> [Your goal] For the entries below, the expected answer is the line with "Turismo (852, 756)", the line with "Pitrufquen (864, 634)", and every line between them, exactly as written, and nothing more.

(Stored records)
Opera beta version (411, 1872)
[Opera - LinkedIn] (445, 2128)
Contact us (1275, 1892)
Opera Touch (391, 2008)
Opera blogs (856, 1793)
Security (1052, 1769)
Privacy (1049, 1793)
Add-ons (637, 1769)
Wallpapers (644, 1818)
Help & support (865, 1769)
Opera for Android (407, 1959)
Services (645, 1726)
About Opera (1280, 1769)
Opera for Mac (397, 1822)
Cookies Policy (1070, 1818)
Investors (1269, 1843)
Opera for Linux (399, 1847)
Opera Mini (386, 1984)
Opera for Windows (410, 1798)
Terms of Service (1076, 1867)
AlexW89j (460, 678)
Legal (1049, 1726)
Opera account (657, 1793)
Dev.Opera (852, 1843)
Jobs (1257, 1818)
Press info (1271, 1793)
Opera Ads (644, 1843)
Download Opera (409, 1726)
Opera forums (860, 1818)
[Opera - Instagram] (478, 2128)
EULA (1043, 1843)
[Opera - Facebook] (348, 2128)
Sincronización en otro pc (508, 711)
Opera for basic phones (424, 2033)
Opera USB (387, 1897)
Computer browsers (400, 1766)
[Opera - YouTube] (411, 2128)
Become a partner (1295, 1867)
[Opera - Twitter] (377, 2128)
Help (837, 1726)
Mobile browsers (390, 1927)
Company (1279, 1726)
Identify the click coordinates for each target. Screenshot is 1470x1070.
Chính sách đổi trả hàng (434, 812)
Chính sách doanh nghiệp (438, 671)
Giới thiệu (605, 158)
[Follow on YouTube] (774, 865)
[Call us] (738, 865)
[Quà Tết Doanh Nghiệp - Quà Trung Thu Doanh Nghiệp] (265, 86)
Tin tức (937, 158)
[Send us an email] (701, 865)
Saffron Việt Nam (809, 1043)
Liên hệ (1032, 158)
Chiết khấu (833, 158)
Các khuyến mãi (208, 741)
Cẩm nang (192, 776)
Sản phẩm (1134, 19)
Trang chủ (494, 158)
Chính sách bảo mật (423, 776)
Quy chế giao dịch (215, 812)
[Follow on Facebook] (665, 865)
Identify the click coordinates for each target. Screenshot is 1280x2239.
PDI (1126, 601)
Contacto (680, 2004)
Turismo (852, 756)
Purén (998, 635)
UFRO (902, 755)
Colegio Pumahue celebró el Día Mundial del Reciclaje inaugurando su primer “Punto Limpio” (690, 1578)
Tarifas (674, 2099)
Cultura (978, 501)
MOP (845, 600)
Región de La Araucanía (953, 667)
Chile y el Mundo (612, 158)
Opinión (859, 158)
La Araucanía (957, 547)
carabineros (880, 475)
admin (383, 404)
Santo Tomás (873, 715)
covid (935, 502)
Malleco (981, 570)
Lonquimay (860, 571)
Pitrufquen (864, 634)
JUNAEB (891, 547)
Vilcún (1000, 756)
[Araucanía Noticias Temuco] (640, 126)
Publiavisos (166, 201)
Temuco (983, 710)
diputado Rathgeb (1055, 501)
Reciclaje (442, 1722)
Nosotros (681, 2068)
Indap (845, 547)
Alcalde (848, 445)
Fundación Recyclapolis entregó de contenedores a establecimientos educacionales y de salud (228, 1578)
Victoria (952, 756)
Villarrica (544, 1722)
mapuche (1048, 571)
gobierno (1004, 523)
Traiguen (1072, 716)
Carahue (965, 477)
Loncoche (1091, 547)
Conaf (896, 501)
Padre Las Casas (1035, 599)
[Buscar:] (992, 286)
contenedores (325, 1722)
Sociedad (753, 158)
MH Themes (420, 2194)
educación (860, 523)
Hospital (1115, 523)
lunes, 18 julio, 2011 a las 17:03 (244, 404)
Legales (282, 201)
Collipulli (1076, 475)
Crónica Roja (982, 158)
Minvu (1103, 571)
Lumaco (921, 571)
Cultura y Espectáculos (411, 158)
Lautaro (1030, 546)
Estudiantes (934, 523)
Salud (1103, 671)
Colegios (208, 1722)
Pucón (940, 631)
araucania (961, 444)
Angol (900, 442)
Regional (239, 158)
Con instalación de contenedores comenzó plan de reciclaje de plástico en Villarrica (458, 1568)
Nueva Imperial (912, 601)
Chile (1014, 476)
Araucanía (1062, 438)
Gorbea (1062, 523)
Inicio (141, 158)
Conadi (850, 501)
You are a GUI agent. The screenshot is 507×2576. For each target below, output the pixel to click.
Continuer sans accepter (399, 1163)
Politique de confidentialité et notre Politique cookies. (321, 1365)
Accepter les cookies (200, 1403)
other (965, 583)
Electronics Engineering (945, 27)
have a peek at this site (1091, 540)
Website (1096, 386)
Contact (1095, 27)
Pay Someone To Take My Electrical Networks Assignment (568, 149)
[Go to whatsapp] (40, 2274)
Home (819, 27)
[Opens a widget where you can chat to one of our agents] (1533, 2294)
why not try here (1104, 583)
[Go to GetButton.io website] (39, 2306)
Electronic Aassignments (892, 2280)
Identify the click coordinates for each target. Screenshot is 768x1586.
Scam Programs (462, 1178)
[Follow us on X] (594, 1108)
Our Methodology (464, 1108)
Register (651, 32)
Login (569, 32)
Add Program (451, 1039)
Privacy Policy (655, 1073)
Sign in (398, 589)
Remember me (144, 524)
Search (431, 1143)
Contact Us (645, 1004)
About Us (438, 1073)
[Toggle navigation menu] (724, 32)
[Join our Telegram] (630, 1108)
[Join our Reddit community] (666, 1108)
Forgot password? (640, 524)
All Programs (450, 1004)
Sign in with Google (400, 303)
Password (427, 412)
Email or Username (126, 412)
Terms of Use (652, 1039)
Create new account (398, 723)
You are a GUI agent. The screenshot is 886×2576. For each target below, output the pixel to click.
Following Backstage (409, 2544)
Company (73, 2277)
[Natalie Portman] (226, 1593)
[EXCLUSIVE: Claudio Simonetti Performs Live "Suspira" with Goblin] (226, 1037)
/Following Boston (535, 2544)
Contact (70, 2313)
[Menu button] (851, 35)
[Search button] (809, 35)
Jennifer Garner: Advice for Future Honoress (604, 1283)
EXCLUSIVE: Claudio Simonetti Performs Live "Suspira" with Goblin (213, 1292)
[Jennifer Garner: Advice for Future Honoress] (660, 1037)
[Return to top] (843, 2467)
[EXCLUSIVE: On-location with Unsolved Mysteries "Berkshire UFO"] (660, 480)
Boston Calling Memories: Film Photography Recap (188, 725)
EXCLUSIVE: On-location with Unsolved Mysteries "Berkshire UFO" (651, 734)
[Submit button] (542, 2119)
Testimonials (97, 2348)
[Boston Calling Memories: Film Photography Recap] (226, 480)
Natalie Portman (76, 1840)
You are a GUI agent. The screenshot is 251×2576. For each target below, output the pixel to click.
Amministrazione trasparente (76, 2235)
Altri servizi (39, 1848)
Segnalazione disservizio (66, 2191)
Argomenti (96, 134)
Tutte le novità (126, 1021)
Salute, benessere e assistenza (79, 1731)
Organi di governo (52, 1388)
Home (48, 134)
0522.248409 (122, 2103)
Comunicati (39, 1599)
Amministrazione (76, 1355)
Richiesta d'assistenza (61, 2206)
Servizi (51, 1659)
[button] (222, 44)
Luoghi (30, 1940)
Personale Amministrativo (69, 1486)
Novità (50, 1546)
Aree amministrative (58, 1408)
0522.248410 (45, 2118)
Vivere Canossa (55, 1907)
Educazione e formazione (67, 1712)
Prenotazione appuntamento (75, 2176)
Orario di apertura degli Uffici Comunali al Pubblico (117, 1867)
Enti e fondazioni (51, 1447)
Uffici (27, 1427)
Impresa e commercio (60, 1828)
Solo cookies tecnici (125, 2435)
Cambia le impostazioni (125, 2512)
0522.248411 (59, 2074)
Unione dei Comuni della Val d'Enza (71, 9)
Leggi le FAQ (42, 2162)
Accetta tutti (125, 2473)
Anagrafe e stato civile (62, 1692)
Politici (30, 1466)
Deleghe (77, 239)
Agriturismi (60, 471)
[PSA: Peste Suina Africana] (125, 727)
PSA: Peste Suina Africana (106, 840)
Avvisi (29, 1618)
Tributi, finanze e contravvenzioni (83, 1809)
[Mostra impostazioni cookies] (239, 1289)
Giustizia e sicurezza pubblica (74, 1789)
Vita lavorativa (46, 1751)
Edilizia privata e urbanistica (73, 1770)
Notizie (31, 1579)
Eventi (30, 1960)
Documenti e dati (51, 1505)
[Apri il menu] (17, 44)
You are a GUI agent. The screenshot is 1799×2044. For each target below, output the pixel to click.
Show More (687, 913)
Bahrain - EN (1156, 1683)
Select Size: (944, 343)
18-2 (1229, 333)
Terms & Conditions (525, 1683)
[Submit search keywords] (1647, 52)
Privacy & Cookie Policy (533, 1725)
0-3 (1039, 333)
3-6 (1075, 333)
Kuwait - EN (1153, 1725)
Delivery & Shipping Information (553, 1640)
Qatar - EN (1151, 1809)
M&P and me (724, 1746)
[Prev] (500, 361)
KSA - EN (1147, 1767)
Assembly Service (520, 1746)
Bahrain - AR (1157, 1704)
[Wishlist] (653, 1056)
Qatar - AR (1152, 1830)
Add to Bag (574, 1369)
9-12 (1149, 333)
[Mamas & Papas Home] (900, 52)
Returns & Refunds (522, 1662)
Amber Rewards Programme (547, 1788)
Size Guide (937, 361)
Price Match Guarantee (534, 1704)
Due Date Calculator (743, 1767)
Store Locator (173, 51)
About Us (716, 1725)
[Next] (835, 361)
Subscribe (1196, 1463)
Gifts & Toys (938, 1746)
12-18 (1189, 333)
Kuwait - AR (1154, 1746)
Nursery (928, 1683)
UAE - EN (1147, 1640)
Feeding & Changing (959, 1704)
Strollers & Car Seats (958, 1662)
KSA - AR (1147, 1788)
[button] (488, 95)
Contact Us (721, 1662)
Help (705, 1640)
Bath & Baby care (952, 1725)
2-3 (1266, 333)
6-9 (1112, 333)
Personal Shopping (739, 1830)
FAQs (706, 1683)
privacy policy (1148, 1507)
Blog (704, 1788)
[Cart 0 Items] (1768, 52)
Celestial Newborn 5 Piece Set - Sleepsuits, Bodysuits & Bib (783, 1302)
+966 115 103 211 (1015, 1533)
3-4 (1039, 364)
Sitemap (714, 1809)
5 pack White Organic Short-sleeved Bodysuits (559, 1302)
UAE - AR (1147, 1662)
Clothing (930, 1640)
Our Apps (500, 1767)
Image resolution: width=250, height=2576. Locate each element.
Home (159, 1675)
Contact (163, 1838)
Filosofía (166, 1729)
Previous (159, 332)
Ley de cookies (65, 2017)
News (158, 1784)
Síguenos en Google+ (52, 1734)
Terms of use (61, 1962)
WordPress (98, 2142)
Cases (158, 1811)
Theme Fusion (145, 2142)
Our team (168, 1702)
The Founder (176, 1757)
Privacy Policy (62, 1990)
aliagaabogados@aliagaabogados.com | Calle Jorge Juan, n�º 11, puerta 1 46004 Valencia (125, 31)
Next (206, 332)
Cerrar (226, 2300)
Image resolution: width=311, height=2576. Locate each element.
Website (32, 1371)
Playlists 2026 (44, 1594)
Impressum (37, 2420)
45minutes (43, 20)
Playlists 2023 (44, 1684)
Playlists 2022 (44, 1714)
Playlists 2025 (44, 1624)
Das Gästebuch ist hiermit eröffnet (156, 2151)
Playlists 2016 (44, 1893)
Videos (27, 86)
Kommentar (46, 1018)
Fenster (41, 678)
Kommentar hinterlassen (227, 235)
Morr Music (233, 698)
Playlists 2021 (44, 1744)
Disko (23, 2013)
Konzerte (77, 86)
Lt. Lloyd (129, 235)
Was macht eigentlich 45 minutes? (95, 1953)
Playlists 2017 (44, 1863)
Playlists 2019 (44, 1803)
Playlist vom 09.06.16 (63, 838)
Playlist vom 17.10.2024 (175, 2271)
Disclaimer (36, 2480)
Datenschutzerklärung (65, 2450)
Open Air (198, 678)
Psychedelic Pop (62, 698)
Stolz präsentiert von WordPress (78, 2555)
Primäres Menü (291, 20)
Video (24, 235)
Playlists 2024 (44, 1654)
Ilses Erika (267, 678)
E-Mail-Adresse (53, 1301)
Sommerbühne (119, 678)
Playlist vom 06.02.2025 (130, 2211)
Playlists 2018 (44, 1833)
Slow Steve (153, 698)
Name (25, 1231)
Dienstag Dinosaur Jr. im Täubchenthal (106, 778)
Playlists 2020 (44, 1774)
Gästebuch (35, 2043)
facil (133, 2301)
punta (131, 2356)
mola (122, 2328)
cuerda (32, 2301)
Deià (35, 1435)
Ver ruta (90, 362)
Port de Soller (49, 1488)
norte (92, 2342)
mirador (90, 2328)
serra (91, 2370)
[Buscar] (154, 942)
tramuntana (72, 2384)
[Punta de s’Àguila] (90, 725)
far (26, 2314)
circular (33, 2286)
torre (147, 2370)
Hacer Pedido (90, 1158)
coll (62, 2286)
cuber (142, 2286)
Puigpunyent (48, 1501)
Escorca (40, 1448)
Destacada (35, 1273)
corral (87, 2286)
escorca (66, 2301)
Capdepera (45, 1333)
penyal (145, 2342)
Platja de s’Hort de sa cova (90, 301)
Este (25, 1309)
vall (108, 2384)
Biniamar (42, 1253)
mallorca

> [Response area]
Turismo (852, 756)
Purén (998, 635)
UFRO (902, 755)
Colegio Pumahue celebró el Día Mundial del Reciclaje inaugurando su primer “Punto Limpio” (690, 1578)
Tarifas (674, 2099)
Cultura (978, 501)
MOP (845, 600)
Región de La Araucanía (953, 667)
Chile y el Mundo (612, 158)
Opinión (859, 158)
La Araucanía (957, 547)
carabineros (880, 475)
admin (383, 404)
Santo Tomás (873, 715)
covid (935, 502)
Malleco (981, 570)
Lonquimay (860, 571)
Pitrufquen (864, 634)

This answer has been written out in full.